Always read the label.
Many product labels are printed with, “Caution: Harmful to Children and Pets”. Be cautious when you are using any kind of paint, sealers, glue, etc., as they can be very harmful to children and pets. Take label information very seriously. Reptiles and birds are very susceptible to fumes caused by paints and lacquers as reptiles breathe through their skins and birds have hallow bones that can absorb fumes at a deadly rate. If you are using a product that has fumes, move your pet to a completely different section of the home or even take the pet to a neighbor until the fumes dissipate.
Trust your instincts.
If you are doing a project that generates a lot of dust and you are wearing a paper mask to protect your self – do not forget about your pets. If you need protection, so does your pet. Remove your pet from the area before you begin working, as their lungs are usually smaller and more easily damaged than ours are. We moved our pet snake, a five-year old California Coastal Rosy Boa, to the garage while we painted the bedroom; the snake did not mind one little bit.
Stoop to your pet’s level.
When you are doing any type of home maintenance project, try to visual things from your pet’s (and toddler’s) point of view. Get down on all fours and see what they would find interesting. Cedar chips and other ground mulch materials can be very harmful to cats and dogs, as they like to dig in it and chew on it. If nails and bolts are on the ground from your roofing project, don’t forget to pick them up. Pets don’t wear shoes and a trip to the vet for a nail stuck in the paw would be heartbreaking. If dirt has fallen into the dog bowl while cleaning the rain gutters, empty the dish and give Fido fresh water. Remember to put your tools away too; they make interesting chew toys.
Be careful with all household chemicals.
Just as home repair products can be harmful, many of our most commonly used household products are hazardous. Nail polish remover, acrylic nail chemicals, super glue, bleach, aerosol products, and cooking on old Teflon pans can release chemicals into the air. To us, fumes may cause a temporary annoyance such as coughing, watery eyes and scratch throats. But to our pets, whose lungs are smaller and whose liver cannot filter chemicals as quickly as our full size liver can; the temporary irritation may create a much longer lasting illness.

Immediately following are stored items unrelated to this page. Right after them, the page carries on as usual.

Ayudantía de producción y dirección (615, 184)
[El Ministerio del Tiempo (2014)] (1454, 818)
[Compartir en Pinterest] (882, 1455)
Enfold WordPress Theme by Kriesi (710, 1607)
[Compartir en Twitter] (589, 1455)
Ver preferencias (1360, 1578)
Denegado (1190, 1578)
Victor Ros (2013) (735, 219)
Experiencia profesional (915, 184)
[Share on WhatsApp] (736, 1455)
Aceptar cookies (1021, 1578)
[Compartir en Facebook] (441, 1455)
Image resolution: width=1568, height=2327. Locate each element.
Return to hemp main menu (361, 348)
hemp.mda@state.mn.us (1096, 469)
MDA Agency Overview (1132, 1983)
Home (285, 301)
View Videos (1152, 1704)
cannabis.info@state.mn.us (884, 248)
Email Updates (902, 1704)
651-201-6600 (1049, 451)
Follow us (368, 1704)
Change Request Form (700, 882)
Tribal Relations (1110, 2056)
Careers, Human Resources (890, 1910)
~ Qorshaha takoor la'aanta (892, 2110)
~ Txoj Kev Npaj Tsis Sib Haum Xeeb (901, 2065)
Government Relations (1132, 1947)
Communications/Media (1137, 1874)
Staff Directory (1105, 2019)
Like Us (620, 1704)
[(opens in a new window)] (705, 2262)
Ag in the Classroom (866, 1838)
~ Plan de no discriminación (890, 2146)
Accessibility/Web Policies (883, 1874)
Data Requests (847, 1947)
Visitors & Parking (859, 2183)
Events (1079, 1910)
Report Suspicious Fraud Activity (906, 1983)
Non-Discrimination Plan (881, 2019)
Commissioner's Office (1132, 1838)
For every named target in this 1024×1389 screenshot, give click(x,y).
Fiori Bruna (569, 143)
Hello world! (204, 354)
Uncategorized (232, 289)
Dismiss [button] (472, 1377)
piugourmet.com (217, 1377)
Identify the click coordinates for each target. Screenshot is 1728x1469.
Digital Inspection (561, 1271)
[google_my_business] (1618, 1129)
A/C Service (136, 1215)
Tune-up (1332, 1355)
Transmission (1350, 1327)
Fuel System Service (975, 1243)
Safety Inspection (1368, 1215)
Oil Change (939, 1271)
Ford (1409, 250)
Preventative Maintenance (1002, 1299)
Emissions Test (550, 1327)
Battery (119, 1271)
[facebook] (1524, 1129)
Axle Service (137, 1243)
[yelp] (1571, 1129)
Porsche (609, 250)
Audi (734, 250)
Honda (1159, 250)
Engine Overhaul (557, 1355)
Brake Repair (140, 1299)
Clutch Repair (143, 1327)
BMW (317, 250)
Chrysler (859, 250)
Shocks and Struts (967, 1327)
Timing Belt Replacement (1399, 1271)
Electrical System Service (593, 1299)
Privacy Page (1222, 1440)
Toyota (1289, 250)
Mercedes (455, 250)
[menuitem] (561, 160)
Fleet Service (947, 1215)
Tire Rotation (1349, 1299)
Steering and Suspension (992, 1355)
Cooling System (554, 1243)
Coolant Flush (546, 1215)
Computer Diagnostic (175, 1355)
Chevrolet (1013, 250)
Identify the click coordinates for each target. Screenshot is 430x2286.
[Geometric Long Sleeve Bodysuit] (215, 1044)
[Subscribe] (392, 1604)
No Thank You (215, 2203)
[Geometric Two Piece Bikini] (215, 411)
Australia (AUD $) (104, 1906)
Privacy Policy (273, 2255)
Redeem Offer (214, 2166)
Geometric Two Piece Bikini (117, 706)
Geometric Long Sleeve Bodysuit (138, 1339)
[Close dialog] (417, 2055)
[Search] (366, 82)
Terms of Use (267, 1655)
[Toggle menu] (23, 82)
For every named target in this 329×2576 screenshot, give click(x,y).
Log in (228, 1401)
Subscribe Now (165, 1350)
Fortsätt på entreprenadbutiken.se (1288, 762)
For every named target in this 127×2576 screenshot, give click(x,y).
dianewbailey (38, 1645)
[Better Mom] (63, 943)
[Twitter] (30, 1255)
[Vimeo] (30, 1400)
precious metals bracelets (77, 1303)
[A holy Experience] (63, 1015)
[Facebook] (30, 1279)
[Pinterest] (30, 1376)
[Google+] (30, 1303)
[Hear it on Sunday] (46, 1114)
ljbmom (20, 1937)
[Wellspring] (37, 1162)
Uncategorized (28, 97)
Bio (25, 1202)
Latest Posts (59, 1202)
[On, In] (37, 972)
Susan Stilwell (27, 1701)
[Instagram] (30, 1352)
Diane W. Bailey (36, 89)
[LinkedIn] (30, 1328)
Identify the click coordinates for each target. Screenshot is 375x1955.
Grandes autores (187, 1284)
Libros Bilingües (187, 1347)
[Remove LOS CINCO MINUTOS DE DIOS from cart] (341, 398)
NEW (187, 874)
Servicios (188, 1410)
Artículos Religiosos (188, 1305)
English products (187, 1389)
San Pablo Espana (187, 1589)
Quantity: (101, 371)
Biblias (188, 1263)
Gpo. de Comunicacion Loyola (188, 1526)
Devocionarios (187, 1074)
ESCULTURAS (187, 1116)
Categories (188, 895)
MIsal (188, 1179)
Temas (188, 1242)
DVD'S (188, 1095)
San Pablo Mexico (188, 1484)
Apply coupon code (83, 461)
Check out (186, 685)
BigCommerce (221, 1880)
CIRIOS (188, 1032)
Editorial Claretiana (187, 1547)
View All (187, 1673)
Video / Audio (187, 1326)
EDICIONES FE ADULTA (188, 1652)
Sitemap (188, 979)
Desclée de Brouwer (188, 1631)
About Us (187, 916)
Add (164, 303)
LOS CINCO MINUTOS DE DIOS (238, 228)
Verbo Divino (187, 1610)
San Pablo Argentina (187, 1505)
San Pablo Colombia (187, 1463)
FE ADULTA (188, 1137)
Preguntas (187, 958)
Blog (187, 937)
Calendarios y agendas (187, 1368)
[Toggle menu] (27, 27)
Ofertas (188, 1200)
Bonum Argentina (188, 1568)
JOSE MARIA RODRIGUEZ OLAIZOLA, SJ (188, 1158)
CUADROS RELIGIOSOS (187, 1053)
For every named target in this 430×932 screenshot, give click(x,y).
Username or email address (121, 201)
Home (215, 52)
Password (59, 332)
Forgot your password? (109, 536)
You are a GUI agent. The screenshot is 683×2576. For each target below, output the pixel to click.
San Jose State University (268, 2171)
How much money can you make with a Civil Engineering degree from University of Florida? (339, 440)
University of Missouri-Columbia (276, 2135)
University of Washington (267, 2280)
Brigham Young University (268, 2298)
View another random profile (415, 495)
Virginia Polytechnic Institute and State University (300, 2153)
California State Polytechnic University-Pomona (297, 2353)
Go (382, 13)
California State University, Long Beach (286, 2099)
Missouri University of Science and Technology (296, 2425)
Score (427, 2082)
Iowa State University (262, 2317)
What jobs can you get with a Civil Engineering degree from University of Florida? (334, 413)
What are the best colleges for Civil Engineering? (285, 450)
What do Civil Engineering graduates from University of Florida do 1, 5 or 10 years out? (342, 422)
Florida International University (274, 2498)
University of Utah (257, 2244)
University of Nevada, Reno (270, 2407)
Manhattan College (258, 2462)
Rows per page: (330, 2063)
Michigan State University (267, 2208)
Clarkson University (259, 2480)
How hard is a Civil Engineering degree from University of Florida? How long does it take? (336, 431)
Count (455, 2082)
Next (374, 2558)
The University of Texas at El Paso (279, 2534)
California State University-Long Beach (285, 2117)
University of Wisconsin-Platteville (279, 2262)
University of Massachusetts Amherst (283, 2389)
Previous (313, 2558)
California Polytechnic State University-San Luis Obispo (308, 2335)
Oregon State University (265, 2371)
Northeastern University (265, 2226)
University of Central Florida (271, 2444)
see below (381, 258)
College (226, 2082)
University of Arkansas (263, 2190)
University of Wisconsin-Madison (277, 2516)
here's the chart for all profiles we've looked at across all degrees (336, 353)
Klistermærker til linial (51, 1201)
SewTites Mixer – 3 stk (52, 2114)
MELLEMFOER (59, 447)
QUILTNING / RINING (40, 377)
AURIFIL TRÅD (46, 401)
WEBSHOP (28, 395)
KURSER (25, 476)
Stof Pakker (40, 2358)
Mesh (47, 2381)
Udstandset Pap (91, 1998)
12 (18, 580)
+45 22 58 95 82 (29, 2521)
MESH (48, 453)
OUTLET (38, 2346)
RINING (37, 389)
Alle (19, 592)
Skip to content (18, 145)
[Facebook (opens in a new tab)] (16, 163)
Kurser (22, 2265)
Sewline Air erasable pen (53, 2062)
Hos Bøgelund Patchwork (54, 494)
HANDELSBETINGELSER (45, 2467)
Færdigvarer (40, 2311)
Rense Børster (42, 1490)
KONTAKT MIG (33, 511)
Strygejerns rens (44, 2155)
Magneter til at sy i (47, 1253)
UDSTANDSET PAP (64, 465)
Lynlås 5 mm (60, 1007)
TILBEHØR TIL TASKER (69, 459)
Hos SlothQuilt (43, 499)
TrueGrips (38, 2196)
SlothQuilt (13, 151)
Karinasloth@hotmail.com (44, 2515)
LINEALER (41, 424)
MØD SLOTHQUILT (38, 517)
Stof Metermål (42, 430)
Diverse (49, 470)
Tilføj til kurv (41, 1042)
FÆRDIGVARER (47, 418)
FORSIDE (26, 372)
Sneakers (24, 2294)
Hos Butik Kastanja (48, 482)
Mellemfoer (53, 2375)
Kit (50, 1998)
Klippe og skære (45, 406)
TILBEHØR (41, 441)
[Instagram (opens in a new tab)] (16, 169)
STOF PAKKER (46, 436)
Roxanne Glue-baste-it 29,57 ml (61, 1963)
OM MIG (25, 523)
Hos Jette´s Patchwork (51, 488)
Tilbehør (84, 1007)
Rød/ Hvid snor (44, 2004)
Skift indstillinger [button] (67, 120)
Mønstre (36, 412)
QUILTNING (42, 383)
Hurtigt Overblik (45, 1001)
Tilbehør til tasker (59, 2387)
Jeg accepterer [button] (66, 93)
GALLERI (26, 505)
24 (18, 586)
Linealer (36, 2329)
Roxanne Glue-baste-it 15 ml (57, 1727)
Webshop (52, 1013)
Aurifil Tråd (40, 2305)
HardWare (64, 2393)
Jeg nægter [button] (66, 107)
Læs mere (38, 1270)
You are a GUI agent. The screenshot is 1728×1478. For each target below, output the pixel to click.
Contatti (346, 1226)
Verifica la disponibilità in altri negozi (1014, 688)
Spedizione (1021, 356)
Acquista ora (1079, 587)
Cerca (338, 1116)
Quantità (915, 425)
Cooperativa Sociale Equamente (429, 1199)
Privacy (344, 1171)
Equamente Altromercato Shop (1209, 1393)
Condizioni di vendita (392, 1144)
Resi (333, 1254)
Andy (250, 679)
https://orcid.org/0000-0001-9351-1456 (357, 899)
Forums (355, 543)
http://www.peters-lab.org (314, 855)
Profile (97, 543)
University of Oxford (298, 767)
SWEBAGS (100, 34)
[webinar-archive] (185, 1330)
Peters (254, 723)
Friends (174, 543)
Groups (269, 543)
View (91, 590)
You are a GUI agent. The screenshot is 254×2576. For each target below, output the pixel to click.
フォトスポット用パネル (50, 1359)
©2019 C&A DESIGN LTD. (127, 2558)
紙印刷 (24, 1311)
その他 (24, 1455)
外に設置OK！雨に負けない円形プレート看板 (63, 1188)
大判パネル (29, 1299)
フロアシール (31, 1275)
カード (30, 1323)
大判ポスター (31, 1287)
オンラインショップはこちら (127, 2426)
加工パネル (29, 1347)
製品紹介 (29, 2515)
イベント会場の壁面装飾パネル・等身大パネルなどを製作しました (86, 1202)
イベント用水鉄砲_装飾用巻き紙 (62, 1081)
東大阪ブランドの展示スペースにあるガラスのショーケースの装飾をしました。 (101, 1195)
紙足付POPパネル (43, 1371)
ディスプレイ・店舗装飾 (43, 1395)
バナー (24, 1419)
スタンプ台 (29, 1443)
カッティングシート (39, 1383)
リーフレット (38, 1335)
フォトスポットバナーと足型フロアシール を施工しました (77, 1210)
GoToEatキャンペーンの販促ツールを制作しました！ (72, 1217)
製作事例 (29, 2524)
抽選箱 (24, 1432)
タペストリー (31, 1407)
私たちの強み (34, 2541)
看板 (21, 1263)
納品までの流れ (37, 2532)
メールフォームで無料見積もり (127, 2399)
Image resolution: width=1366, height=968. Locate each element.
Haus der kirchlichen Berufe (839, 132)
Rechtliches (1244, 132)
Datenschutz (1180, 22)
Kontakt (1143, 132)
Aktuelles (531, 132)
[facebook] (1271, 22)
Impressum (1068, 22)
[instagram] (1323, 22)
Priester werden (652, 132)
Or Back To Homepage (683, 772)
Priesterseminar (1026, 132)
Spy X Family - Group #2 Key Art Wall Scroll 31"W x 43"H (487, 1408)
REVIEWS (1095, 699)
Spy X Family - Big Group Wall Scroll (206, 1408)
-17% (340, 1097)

Watch where you throw your trash and debris.
Keeping your pets safe during the project is important, but keeping your pet safe during cleanup and once the project is completed is also a consideration. Do not store old rags near a pet area; the fumes could be harmful. Watch where you throw away cleaning cloths; dogs like to play and tear up rags, towels, rugs, coats, shoes, boots – anything they can get their teeth into. Prevent injuries to your pets by discarding things where the pets can’t reach them. Don’t leave old liquids where animals can drink them. Dogs and other small animals have died from drinking old antifreeze. It has a sweet taste and an interesting smell. Keep this in mind whenever you are discarding any type of liquid. Old paint, cans of lacquer, even old paint brushes can be interesting to pets and children.
Keeping these five points in mind as you complete your home improvement projects may save the life of a treasured family pet and prevent unnecessary vet bills. Completing your home improvement projects safely will delight all family members, even little Tweety Bird!